A friend of mine has a molasses tank in his yard. Big enough to hold a pick up truck bed. I've seen the before and after. It works great. But he will leave stuff in there for a month or more.


----------



## spoker (Jan 28, 2016)

thats another thing i like about evapo rust way faster,and the way the parts come out will make ya happy!!!


----------



## pedal_junky (Jan 29, 2016)

I like molasses on my biscuits.


----------



## Daniel J VanDongen (Feb 28, 2016)

Wood bleach worked for me.  I let it soak for a 15 to 20 mins.  Then used a brillo to polish.  Rust was gone.  I'll get some pictures.


----------



## Daniel J VanDongen (Feb 28, 2016)

Here are my pictures


----------



## tech549 (Feb 28, 2016)

ya dan I know I have used wood bleach but I was in no hurry and wanted to see how this worked.these rims had heavy rust and it took 90% of the rust off worked good.i am going to try it on a bike frame next to see how it is with paint.


----------



## SirMike1983 (Feb 28, 2016)

This gets rehashed every so often on this forum. There are dozens of ways to remove rust, but usually the circumstances will shake it down to just a couple. Oxalic acid is a favorite, but it has its risks. It can pull off plating if there is corrosion underneath that plating. It can ruin decals and can ruin paint, depending on the condition and type of paint. Use with caution on painted parts: keep the solution relatively diluted and check the parts often. It can work very well, but it can cause damage in certain circumstances.


----------



## Daniel J VanDongen (Mar 5, 2016)

tech549 said:


> ya dan I know I have used wood bleach but I was in no hurry and wanted to see how this worked.these rims had heavy rust and it took 90% of the rust off worked good.i am going to try it on a bike frame next to see how it is with paint.



I've only used this on Chrome.  I don't think this product should be used on paint unless of coarse you are looking to repaint.


----------



## Robertriley (Mar 5, 2016)

Daniel J VanDongen said:


> I've only used this on Chrome.  I don't think this product should be used on paint unless of coarse you are looking to repaint.



I have used it on paint and chrome.   I friend soaked his entire bike in it and it looks great. (one part at a time)   There photos are with NO scrubbing, just soaking.


----------



## Pantmaker (Mar 8, 2016)

Citric Acid is my new favorite "chemical" derusting solution.
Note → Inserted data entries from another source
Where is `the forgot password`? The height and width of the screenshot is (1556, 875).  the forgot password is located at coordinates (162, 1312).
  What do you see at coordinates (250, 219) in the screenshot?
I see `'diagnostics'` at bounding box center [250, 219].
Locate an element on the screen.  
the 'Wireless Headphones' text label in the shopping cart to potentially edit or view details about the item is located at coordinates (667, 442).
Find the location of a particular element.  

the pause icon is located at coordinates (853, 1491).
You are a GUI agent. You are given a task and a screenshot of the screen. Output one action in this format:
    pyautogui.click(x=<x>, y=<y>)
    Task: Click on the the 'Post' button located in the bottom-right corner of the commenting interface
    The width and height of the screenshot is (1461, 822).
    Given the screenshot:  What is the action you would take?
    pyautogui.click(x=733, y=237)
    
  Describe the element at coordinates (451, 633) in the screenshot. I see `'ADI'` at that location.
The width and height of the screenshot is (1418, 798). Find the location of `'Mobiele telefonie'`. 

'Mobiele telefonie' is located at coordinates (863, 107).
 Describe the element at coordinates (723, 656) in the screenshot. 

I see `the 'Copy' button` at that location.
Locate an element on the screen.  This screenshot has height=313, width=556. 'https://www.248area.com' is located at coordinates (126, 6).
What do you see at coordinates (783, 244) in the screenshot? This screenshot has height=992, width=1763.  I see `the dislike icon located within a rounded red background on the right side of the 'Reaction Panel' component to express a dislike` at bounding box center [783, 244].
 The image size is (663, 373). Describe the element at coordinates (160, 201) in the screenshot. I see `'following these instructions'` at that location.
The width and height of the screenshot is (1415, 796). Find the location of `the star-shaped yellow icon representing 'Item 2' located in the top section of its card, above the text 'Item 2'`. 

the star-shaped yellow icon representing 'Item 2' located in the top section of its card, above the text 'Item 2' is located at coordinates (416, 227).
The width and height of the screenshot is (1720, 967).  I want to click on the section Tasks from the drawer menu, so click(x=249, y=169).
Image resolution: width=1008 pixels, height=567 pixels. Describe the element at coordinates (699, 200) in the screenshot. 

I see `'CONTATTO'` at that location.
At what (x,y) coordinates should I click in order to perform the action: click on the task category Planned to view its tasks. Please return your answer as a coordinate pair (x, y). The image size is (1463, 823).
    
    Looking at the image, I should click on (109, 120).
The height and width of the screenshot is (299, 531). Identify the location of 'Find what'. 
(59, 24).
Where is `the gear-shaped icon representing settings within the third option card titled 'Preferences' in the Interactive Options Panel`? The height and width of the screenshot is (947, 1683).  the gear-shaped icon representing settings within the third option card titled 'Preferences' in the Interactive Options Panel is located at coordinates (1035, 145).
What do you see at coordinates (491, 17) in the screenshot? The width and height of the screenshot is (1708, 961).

Its relatively cheap (got 5 lbs for $18 on Amazon.) I just used it strategically on most of the plated parts and both painted fenders on the Emblem bike I recently, finished. Get some and play around with it. Try different concentrations. You will be really impressed. 5-pound By International Spice https://www.amazon.com/dp/B0085WHRR4/ref=cm_sw_r_other_awd_TPT3wbT2VQFAV


----------



## shawn57187 (Mar 18, 2016)

Wood bleach is great - its much faster than molasses. You just have to be careful with the concentration included in your soaking solution, and make sure to check it often so it doesn't eat your finish / paint.


----------



## SirMike1983 (Mar 18, 2016)

Rust removal is not a hobby, it is a way of life. There just happens to accidentally be a bike under the rust...


----------



## CrazyDave (Mar 18, 2016)

My first ox bath is about 5 hours in right now   I love it! Mixed a little over 1.5 tablespoons per gallon.  OK chrome it didnt hurt yet.  The very thin '49 red paint did get a touch more pinkish overall and where it was real poor in one spot is now bare metal.   Under the tank and such where the paint was still decent looks great.  It made extra crusty fender brackets look amazingly nice, well painted parts look superb, and heavily crusted-use to be chrome parts it took to bare metal.  Im going to let it cook for the night and see what I got in the AM.  Thanks for the great tip Cabers! Never heard of  such a thing until I came here.  I hope I still got bike parts when I wake up. lol.


----------



## ram.1950 (May 31, 2016)

Where is the cheapest place to obtain the wood bleach/ox bath?


----------



## CrazyDave (May 31, 2016)

ram.1950 said:


> Where is the cheapest place to obtain the wood bleach/ox bath?



To my knowledge it's from florida laboratories on ebay.  10 pounds $26.75 delivered.  
http://www.ebay.com/itm/OXALIC-ACID...880287?hash=item5423067b9f:g:5WUAAOSwPcVVzmma


----------



## tech549 (May 31, 2016)

your local hardware store .


----------



## Kickstand3 (Aug 10, 2016)

Daniel J VanDongen said:


> I've only used this on Chrome.  I don't think this product should be used on paint unless of coarse you are looking to repaint.



I'm with you , would never use on something painted


----------